**TASKS FOR THIS EXERCISE:**
1. Quote the Battle of Santa Inés text word for word, starting at "It was then" and ending at "the preceding lines.".
2. According to the Battle of Santa Inés text, who was to command the second line of trenches?

**EXTRACT:**
The Battle of Santa Inés was a Venezuelan battle which occurred between December 9 and 10, 1859, during the Federal War between the federal forces under General Ezequiel Zamora, and the conservative government of General Pedro Estanislao Ramos, with a victory for the former.

Background

Rebel Army 
Once the forces had been gathered in Guanare in mid-November 1859, Generals Juan Crisóstomo Falcón and Ezequiel Zamora moved to Barinas, followed by the Western Government Army, whose commander, General Pedro Estanislao Ramos, gave the order to chase and beat them. After this retreat movement, the federal army settled in Santa Inés, located about 36 km southwest of the city of Barinas, on the right bank of the Santo Domingo River. The federalist forces' regrouping was completed on December 9.

It was then that General Zamora took a defensive position and formulated a plan that consisted of a withdrawal, executed by the front line troops, to attract the attacker to an area where they would be destroyed by a counterattack. The front line troops, in addition to channeling the action of the attackers, needed to cause as much attrition as possible, by means of using the forces in three successive lines of trenches, having a fourth line which would be the final position and wherein the attacker would receive the maximum firepower and final blow, increased by the reserve forces from the preceding lines.

To comply with the above plan of attack, General Zamora made the following proposals: The advance trench was to be located in the village of La Palmas, and it was to be commanded by Colonels Jesús Hernández Hernández y León Hernández; a bit further back by a mill and a hut, the first line was to beorganized under General Ignacio Antonio Ortiz; the second line to be commanded by General Rafael Petit was about 900 meters back; the third line to be led by General Pedro Aranguren was formed at 800 meters beyond, at a crossroads; finally the fourth line, 800 meters from the crossroads, where the town was, was to be the reserve. According to the plan prepared by Zamora, upon presentation of the attacker in La Palma, the federalist troops would offer little resistance and redeploy to the first position; who would then be delivered to the attacker, after some resistance the defenders would occupy the second position; then they would redeploy to the third just as in the previous line. This would leave the attackers at the mercy of the coup de grace by the reserve. This was the first time that the tactic of digging defensive trenches was performed in Latin America.

**MATERIAL PROVIDED:**
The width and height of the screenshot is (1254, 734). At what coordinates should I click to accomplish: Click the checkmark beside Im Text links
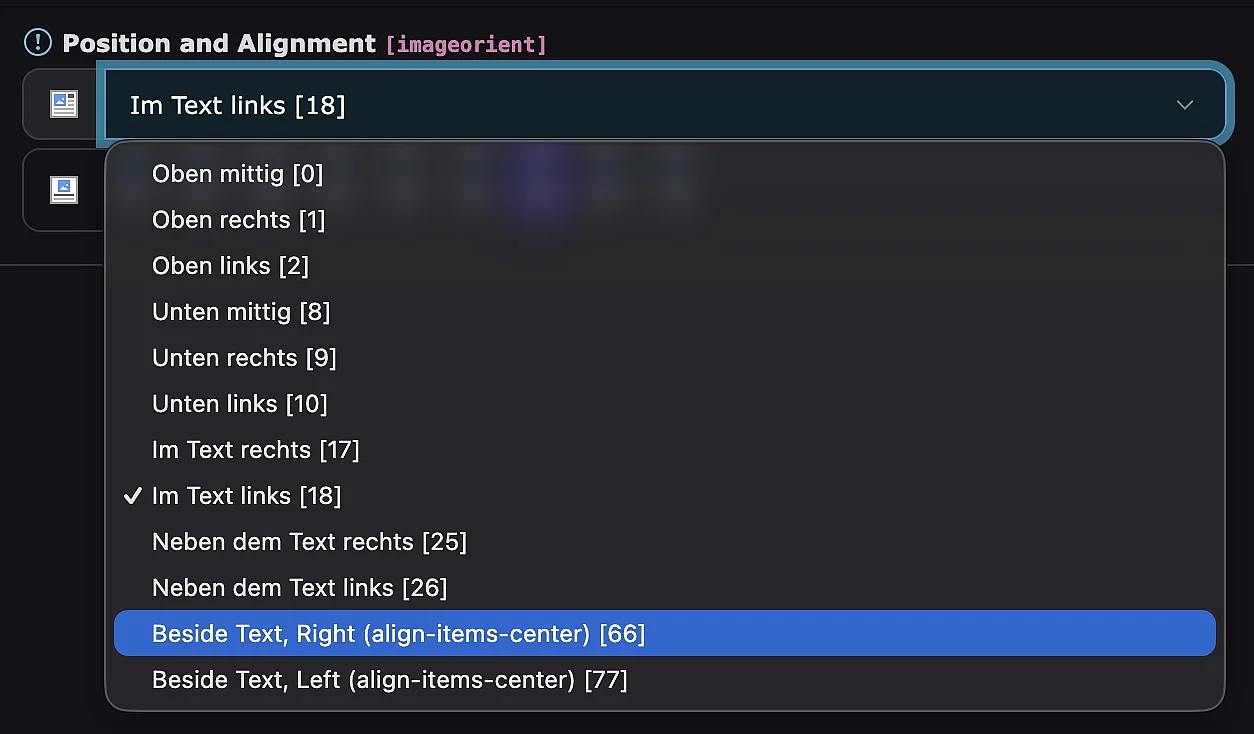[132, 496]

**TASK-BY-TASK SOLUTIONS:**
1.
It was then that General Zamora took a defensive position and formulated a plan that consisted of a withdrawal, executed by the front line troops, to attract the attacker to an area where they would be destroyed by a counterattack. The front line troops, in addition to channeling the action of the attackers, needed to cause as much attrition as possible, by means of using the forces in three successive lines of trenches, having a fourth line which would be the final position and wherein the attacker would receive the maximum firepower and final blow, increased by the reserve forces from the preceding lines.

2. General Rafael Petit.